/---
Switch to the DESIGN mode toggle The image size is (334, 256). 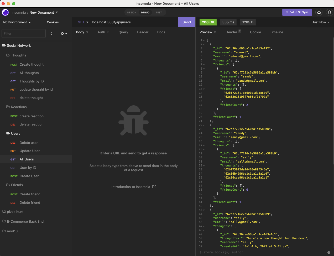point(132,13)
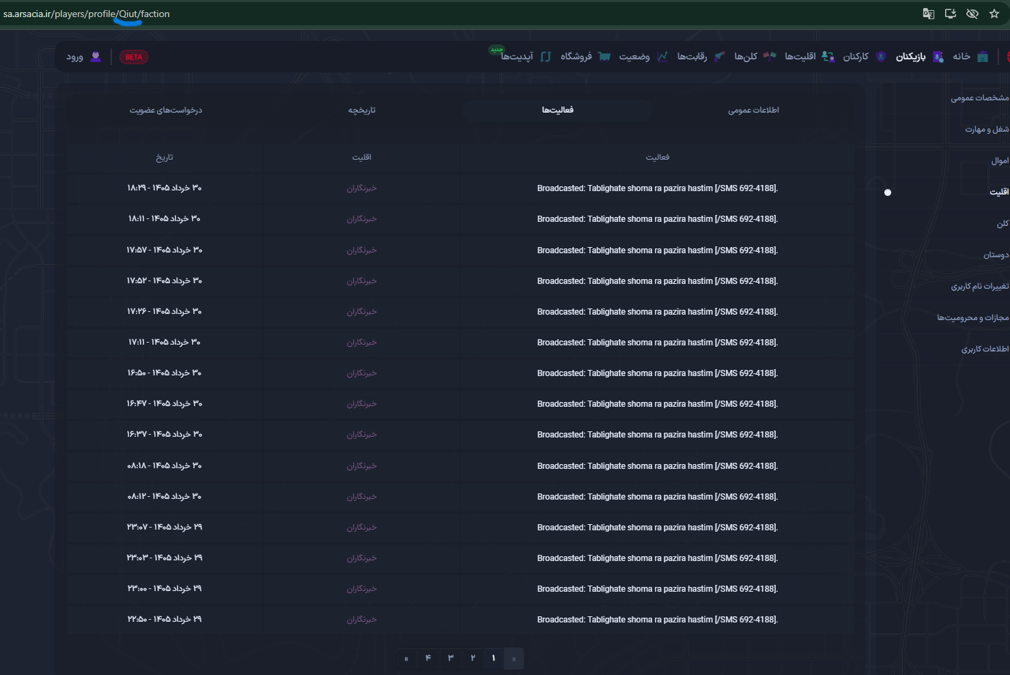Viewport: 1010px width, 675px height.
Task: Open the درخواست‌های عضویت tab
Action: (x=166, y=110)
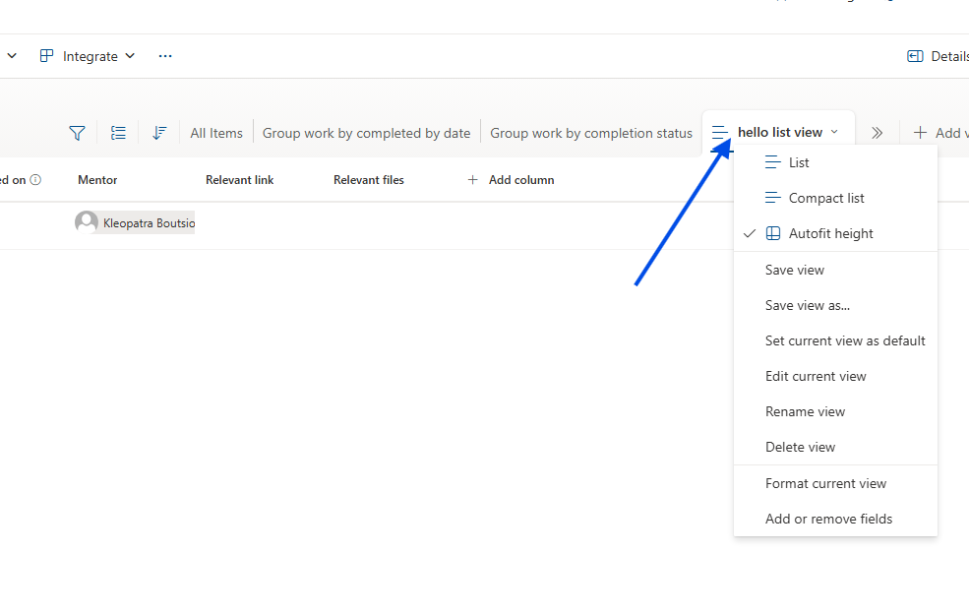Click the info icon beside column header
The height and width of the screenshot is (616, 969).
[x=35, y=180]

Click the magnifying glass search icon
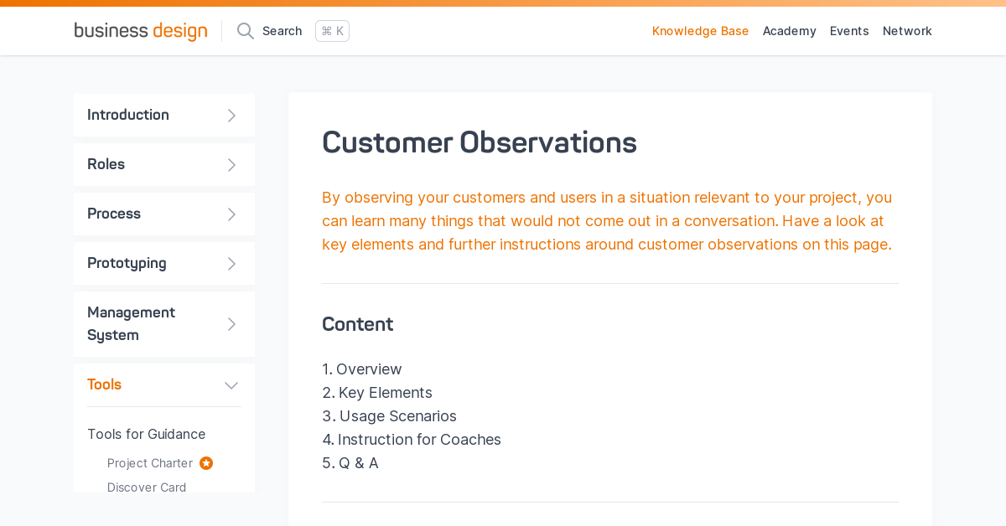click(246, 31)
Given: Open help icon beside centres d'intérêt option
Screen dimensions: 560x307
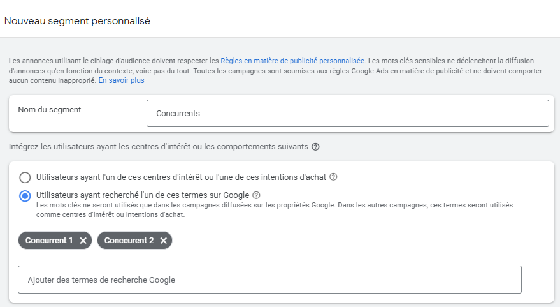Looking at the screenshot, I should click(333, 177).
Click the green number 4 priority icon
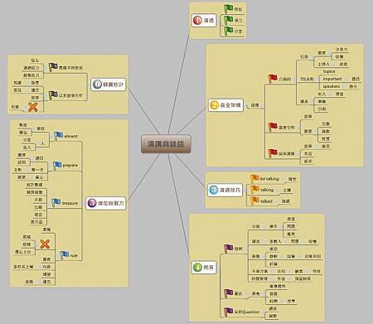The image size is (373, 324). coord(197,267)
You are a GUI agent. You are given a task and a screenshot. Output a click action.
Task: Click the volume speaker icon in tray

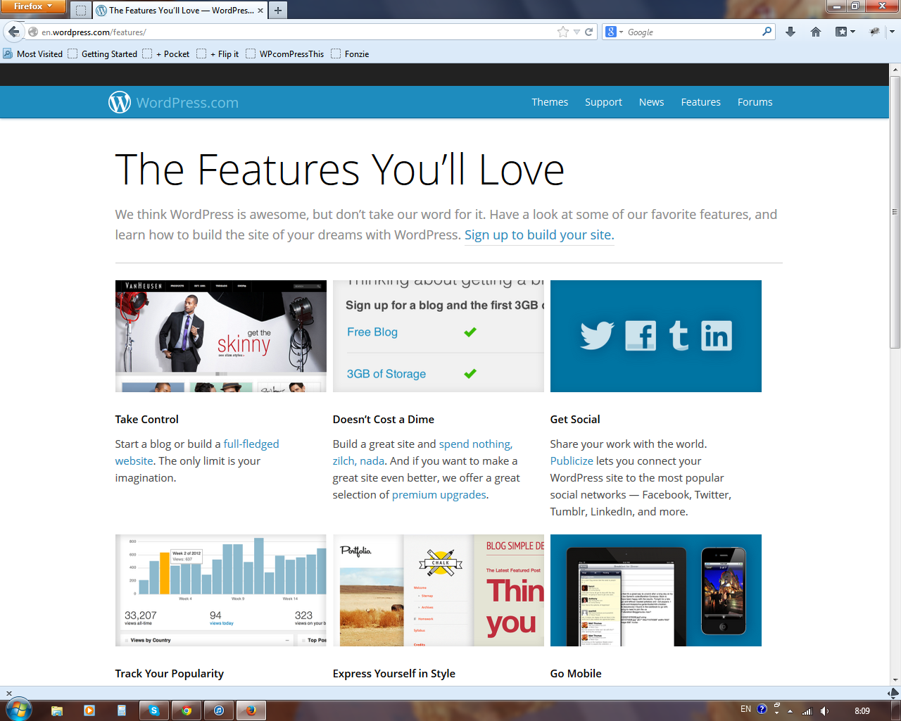tap(824, 711)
\---
- WORK REQUEST -
A picture must not appear in the copy. Transcribe exactly the lines from the one with "You are a GUI" through the final line of the entries, both included, and no more.

- COMPLETED EXERCISE -
You are a GUI agent. You are given a task and a screenshot. Output a click action.
Task: Click the volume speaker icon in tray

tap(824, 711)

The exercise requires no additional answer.